El gobierno del Reino Unido, junto con la Asociación Inglesa de Fútbol (FA), solicitó a la FIFA que abra un procedimiento disciplinario contra los argentinos Giovani Lo Celso, Lisandro Martínez y Nicolás Otamendi, luego de que celebraran el triunfo de Argentina 2-1 sobre Inglaterra mostrando una pancarta con la frase «Las Malvinas son argentinas».
Las autoridades británicas consideran que el acto constituye una manifestación política incompatible con las normas de neutralidad de la FIFA y pidieron que el organismo actúe de oficio antes de la final del Mundial 2026 frente a España.
Como sustento de su petición, Londres recordó un antecedente reciente en el fútbol europeo. En 2024, la UEFA sancionó a los españoles Rodri Hernández y Álvaro Morata tras entonar el cántico «Gibraltar es español» durante los festejos por la conquista de la Eurocopa.

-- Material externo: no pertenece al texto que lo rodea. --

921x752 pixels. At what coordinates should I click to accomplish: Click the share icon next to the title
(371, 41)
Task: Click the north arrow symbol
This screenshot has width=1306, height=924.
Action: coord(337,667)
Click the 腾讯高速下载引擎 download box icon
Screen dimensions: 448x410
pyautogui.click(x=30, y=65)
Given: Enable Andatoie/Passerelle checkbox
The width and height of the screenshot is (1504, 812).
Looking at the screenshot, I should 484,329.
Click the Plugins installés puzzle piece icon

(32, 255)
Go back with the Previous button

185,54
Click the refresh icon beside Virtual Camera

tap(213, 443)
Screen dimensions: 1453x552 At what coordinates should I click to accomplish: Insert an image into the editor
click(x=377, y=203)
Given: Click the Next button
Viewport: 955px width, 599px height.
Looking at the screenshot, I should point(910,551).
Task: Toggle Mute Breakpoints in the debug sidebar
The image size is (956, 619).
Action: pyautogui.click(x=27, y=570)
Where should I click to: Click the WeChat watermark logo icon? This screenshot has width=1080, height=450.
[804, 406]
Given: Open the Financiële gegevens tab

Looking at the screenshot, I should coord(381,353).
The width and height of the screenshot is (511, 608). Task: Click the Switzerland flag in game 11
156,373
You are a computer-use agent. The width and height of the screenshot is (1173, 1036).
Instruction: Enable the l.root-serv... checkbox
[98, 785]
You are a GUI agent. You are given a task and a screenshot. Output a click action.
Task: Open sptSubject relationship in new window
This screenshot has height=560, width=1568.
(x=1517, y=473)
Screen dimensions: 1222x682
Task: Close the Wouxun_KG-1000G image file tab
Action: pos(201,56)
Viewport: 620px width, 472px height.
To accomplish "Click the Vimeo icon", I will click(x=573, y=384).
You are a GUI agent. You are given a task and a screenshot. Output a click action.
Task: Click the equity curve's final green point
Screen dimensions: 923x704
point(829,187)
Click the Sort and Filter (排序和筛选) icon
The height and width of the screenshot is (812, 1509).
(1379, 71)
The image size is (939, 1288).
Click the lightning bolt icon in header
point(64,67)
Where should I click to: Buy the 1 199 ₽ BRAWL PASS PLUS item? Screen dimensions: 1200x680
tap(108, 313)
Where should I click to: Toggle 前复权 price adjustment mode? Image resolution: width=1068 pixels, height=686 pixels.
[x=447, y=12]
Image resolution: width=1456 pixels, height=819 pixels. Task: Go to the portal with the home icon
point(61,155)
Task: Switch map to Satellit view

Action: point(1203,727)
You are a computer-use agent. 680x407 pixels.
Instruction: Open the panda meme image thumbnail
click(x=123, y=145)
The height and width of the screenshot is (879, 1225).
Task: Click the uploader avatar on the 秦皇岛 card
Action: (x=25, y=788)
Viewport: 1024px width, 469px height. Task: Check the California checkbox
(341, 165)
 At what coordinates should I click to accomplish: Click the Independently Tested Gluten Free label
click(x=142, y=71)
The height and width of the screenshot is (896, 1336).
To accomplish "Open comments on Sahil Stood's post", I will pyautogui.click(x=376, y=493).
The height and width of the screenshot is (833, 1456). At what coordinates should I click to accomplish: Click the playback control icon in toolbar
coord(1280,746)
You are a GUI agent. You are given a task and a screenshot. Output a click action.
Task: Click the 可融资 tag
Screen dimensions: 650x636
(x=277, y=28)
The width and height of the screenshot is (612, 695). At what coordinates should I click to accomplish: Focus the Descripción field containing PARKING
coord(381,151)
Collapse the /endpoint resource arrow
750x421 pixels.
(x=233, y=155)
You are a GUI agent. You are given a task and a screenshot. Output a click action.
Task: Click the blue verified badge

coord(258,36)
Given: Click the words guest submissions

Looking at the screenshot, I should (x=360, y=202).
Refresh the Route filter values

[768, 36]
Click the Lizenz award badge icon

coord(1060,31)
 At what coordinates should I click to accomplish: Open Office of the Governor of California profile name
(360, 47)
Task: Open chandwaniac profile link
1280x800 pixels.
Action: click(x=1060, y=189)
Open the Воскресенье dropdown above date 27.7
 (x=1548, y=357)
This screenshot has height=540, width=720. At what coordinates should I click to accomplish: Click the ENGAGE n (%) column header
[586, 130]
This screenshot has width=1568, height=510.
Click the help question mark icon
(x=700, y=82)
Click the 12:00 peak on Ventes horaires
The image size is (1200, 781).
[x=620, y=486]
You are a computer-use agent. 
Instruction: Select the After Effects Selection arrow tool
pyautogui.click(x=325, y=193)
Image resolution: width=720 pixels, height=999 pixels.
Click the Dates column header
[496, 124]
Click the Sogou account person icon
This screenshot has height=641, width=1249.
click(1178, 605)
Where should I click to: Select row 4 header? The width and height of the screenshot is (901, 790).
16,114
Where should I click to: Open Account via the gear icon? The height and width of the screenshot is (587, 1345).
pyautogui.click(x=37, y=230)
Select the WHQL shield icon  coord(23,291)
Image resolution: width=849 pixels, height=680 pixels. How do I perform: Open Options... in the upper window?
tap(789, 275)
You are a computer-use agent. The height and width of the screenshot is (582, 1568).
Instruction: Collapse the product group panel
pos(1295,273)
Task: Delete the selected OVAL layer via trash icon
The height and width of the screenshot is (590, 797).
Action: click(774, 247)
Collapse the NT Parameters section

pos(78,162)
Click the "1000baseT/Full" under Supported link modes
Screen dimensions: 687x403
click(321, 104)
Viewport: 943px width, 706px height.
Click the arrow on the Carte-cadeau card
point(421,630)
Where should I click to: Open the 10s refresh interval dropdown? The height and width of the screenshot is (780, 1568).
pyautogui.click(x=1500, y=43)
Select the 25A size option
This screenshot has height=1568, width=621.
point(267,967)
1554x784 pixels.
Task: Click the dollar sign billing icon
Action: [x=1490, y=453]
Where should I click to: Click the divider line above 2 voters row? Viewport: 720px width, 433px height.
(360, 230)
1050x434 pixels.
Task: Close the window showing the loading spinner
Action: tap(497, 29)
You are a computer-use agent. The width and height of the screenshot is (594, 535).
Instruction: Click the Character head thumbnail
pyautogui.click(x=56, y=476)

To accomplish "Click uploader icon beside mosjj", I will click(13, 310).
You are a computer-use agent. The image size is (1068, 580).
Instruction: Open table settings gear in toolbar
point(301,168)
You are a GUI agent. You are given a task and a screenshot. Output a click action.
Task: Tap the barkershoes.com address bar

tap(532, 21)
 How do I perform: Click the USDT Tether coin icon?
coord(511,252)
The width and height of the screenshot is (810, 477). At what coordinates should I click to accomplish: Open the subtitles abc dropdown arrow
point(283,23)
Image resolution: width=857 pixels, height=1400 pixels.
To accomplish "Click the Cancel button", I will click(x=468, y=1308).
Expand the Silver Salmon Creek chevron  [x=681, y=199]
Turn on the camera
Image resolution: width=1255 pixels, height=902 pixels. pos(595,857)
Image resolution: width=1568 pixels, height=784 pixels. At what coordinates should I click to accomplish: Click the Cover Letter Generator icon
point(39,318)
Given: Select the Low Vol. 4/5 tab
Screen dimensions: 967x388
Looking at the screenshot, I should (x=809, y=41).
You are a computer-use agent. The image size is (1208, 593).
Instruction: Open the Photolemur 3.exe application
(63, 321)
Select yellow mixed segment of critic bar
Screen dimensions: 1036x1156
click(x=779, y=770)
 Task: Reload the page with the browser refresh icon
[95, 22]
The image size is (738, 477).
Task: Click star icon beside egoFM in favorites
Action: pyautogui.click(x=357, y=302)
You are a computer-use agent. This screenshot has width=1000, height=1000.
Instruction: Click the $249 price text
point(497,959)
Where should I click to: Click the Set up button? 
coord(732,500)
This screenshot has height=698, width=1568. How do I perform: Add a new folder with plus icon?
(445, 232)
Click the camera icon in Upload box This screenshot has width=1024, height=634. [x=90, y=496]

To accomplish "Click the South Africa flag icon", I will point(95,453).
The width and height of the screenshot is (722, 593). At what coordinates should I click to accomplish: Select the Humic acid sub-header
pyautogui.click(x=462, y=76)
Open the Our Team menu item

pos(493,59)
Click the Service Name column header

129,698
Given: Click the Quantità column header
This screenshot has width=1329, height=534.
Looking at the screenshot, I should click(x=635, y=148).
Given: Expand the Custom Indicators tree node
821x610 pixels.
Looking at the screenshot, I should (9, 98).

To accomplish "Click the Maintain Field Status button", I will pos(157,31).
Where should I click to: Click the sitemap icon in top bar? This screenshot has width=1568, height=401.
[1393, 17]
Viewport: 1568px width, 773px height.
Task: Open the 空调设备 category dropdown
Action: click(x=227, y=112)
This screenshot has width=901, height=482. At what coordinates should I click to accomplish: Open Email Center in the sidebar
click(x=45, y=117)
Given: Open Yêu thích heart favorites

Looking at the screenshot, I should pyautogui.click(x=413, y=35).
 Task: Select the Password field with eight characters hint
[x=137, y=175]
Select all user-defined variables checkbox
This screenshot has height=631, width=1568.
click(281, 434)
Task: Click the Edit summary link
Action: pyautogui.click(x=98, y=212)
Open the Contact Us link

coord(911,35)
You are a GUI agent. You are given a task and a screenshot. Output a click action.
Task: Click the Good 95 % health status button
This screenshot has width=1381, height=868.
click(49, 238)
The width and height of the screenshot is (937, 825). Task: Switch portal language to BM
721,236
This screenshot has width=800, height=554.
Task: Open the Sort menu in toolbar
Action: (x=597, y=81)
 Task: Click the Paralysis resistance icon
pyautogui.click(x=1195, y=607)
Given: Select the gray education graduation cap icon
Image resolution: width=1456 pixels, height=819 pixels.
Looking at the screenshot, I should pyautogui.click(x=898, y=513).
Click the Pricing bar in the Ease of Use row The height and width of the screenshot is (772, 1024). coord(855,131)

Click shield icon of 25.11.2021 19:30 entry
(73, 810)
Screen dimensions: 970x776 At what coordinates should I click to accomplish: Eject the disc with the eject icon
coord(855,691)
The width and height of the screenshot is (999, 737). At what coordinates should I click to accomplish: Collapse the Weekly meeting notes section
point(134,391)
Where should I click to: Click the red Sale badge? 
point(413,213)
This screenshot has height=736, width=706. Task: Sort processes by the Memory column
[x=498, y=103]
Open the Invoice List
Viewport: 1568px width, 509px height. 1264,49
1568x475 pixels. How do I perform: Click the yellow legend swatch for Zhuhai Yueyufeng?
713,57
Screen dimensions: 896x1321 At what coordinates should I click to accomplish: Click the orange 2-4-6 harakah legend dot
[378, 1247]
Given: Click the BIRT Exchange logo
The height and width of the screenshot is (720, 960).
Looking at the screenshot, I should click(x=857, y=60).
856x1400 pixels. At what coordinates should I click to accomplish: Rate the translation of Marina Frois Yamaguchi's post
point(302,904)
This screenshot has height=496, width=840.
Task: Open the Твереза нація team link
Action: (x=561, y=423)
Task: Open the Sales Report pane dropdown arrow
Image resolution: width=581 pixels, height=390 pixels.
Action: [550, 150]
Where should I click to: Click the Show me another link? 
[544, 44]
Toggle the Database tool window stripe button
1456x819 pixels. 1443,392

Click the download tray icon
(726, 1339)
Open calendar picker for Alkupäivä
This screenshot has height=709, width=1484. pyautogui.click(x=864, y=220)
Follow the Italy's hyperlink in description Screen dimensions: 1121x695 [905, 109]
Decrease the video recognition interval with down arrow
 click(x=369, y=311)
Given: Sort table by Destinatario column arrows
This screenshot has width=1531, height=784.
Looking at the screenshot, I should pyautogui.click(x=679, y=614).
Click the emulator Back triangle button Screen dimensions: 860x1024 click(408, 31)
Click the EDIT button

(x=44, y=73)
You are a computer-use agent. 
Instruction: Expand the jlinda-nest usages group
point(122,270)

A raíz de ese episodio, la Asociación de Fútbol de Gibraltar presentó una denuncia al considerar que se trató de un mensaje de carácter geopolítico, lo que derivó en la apertura de un expediente disciplinario por parte de la UEFA. Reino Unido sostiene que ese caso debe servir como referencia para que la FIFA aplique el mismo criterio con los futbolistas argentinos.